Try it
Scan the records for the word "computer". Return each line where it is found.

Given records

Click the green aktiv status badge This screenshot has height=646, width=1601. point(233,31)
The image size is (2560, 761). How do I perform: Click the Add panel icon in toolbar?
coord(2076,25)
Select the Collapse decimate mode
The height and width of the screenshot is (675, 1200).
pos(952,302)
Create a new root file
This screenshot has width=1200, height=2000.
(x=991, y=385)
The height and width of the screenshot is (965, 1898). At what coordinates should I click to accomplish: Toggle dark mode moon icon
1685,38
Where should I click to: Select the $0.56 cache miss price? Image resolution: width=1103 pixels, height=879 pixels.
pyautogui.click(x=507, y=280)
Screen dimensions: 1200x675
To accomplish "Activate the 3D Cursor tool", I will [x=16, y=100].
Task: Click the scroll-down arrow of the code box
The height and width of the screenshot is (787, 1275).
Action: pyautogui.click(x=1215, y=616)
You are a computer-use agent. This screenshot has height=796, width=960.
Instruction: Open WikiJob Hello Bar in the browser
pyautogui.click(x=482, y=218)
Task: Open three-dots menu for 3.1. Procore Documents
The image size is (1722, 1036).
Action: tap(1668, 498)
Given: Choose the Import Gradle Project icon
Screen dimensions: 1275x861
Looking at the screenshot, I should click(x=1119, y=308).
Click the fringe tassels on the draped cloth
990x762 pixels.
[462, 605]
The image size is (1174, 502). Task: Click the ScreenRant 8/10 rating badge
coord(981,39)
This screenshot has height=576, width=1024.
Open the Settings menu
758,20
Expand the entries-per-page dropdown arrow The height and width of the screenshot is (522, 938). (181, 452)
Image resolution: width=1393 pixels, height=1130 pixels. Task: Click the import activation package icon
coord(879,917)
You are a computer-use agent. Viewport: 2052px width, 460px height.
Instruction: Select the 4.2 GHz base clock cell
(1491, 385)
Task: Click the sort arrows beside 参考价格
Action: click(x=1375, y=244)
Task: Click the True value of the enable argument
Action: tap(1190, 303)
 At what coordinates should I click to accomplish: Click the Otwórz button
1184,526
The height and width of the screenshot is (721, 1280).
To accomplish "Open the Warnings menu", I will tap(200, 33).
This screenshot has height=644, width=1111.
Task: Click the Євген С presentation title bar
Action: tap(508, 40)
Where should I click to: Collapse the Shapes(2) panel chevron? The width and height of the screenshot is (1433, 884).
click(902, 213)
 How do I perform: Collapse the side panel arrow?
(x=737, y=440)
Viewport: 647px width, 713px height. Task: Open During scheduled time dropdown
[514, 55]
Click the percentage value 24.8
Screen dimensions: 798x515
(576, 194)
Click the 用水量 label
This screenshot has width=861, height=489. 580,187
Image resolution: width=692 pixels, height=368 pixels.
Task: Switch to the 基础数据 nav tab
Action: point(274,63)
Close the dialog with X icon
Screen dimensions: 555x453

Solution for this problem
You are a computer-use agent. This screenshot has height=796, width=960.
You are a computer-use agent. Viewport: 2052px width, 460px height.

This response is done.